== INPUT FOR THIS TASK

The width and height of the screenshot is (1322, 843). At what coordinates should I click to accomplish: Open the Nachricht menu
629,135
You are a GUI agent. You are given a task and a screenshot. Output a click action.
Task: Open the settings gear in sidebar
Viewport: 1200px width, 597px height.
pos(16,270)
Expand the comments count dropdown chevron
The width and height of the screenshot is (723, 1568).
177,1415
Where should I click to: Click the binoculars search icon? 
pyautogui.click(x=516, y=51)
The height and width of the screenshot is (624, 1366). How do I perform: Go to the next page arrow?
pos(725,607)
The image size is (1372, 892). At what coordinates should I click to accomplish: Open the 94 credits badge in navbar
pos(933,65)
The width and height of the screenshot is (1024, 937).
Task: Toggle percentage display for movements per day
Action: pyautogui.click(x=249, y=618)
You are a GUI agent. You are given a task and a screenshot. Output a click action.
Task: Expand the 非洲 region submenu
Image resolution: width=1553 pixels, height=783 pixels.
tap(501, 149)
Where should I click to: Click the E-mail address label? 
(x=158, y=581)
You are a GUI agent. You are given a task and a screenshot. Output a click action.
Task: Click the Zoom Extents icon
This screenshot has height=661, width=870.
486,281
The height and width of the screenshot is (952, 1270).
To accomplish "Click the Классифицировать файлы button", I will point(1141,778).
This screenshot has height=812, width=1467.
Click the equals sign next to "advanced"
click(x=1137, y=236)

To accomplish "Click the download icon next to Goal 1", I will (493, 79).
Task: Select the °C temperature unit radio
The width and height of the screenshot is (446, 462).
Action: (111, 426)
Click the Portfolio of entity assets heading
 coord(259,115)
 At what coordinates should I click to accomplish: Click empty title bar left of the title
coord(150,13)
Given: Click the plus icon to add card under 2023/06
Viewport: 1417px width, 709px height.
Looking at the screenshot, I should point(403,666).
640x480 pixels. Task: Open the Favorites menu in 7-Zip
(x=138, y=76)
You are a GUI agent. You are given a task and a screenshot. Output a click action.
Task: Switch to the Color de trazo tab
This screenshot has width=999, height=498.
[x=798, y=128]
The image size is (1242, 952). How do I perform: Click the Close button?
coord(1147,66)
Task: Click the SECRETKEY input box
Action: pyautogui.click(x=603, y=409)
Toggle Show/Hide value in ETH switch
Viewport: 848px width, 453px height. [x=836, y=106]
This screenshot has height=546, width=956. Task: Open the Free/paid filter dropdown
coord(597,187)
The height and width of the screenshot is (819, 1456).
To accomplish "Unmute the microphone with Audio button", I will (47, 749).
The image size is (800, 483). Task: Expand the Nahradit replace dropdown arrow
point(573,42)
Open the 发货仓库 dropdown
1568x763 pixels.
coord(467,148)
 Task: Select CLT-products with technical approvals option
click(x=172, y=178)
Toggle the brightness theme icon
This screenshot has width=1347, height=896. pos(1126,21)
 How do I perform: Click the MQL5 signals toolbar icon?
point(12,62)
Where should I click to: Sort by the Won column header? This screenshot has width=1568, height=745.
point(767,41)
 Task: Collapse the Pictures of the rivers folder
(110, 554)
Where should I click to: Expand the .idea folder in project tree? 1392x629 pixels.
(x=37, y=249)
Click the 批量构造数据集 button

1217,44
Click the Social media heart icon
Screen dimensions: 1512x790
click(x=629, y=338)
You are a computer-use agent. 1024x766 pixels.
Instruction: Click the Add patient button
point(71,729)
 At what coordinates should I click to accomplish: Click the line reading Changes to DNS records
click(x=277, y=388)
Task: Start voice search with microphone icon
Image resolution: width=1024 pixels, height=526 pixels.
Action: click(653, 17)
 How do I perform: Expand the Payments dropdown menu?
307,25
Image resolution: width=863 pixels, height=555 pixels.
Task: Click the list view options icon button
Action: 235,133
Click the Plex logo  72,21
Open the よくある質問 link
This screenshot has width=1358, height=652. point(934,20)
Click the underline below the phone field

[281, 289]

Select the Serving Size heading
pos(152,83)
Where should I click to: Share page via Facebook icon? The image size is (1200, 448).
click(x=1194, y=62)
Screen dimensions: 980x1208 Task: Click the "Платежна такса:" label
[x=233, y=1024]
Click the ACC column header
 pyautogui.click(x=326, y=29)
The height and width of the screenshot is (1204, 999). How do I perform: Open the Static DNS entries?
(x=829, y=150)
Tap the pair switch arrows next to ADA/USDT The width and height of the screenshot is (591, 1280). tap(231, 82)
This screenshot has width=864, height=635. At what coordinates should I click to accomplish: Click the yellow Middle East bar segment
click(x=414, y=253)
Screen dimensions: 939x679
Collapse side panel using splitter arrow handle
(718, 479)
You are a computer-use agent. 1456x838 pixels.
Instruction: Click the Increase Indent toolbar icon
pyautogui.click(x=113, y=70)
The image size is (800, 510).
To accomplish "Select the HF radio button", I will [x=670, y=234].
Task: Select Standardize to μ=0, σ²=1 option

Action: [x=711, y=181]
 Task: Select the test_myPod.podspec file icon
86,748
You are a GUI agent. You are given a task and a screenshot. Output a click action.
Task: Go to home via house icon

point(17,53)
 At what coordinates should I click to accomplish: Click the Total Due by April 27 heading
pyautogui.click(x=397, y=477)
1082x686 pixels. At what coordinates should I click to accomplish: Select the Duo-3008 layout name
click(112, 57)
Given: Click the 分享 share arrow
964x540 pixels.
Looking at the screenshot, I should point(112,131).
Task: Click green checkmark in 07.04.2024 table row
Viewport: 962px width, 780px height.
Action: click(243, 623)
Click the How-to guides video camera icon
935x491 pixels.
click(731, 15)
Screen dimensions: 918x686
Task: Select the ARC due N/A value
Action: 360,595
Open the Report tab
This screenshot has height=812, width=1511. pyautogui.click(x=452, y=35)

====

Every line above that holds the word "microphone" needs to be copied.

To accomplish "Unmute the microphone with Audio button", I will (47, 749).
Task: Start voice search with microphone icon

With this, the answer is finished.